◆ Description of the task
Only the number is needed: the count of lines in the records with the word "resolution".

Stored items:
*-*-*

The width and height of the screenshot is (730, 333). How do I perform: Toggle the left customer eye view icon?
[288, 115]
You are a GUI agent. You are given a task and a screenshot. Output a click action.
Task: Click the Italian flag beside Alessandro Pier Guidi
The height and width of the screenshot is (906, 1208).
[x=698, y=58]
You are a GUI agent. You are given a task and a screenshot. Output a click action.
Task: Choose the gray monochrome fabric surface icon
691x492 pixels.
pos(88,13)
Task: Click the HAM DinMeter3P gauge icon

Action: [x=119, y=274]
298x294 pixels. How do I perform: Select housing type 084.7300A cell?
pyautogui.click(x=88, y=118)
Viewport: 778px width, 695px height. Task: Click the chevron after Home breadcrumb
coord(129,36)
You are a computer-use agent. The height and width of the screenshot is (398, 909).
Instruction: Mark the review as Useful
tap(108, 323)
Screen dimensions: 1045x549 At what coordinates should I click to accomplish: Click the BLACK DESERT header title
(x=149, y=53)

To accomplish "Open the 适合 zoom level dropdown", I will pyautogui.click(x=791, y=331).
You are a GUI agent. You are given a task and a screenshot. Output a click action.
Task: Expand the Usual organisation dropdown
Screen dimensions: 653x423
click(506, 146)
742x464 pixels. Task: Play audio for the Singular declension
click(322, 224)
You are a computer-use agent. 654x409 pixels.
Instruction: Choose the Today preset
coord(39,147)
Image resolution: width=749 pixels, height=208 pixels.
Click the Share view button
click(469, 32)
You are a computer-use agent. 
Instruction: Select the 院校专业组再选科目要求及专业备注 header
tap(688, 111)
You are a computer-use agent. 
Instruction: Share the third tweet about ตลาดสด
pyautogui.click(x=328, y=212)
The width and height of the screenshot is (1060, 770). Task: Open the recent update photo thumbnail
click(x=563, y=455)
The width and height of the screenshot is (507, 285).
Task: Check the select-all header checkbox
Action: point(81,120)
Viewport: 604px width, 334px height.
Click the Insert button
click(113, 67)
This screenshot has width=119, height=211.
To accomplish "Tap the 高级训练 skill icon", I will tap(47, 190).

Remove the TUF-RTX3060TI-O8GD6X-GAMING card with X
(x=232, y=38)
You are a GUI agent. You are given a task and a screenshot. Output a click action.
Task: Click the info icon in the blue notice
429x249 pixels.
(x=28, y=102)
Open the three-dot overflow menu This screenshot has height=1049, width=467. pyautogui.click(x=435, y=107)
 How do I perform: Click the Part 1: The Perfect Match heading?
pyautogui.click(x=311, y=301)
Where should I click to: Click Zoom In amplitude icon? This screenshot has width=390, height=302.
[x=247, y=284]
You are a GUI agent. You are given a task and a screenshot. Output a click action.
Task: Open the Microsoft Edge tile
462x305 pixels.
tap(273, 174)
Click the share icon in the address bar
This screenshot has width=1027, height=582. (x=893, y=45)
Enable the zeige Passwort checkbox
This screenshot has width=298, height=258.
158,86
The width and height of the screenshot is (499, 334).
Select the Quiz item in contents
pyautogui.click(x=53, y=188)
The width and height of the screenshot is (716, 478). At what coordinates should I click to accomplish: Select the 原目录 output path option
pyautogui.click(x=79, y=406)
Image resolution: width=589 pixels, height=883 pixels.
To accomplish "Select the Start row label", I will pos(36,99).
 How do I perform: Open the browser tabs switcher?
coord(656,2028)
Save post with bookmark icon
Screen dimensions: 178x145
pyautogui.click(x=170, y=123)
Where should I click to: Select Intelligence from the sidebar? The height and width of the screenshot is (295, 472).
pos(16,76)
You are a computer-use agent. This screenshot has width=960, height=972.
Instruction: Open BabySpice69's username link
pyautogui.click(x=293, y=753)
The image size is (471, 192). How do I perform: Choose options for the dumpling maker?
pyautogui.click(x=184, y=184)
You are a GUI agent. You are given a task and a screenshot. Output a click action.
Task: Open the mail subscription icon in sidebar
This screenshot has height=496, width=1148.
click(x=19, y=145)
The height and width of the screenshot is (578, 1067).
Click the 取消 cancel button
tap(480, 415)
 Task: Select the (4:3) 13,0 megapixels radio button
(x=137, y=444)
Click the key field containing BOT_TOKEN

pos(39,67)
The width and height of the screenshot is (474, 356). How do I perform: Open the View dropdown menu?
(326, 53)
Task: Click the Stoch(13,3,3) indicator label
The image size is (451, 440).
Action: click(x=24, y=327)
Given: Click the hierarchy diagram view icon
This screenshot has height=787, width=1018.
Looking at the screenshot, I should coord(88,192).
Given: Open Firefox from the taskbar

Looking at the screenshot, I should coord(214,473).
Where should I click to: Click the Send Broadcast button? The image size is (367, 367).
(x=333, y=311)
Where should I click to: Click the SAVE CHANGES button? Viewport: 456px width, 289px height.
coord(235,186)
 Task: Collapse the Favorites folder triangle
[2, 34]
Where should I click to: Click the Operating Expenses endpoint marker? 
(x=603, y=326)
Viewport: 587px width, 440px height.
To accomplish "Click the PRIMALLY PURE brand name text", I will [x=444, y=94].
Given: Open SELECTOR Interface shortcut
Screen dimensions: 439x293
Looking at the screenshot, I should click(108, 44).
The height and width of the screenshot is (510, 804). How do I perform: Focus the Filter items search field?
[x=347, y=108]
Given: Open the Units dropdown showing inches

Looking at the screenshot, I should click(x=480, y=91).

*-*-*

◆ Reply to the task
2